---------- Data for analysis ----------

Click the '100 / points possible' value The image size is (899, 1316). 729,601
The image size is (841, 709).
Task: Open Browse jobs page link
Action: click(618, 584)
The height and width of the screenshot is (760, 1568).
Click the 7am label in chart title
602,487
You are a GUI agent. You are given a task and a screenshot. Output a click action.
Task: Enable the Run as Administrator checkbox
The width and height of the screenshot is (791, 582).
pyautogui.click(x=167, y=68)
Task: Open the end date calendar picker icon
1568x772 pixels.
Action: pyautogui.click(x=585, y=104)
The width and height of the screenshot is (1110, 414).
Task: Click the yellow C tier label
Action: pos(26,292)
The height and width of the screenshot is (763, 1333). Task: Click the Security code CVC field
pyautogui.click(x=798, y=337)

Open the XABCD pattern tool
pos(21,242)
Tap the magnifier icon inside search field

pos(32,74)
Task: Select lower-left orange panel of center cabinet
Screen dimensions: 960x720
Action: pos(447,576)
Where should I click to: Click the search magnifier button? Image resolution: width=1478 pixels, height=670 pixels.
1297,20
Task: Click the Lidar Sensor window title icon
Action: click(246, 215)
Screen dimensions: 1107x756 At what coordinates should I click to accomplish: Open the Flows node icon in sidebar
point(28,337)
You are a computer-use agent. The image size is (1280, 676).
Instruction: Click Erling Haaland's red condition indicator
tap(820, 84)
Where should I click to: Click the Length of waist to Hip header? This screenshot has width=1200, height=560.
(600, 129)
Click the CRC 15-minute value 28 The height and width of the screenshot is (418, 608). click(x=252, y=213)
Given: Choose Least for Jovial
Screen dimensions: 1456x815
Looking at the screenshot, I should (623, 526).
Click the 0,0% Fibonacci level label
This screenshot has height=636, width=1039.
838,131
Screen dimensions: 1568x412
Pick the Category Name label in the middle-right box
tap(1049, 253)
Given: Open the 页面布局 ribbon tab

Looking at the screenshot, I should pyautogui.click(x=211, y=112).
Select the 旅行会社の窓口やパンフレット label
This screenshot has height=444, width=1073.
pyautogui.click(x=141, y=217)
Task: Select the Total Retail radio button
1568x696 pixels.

----------

**Directions**
Copy every line in the data above that has the string "agent" in it.

**Reply to the exercise**
You are a GUI agent. You are given a task and a screenshot. Output a click action.
You are a computer-use agent. The image size is (1280, 676).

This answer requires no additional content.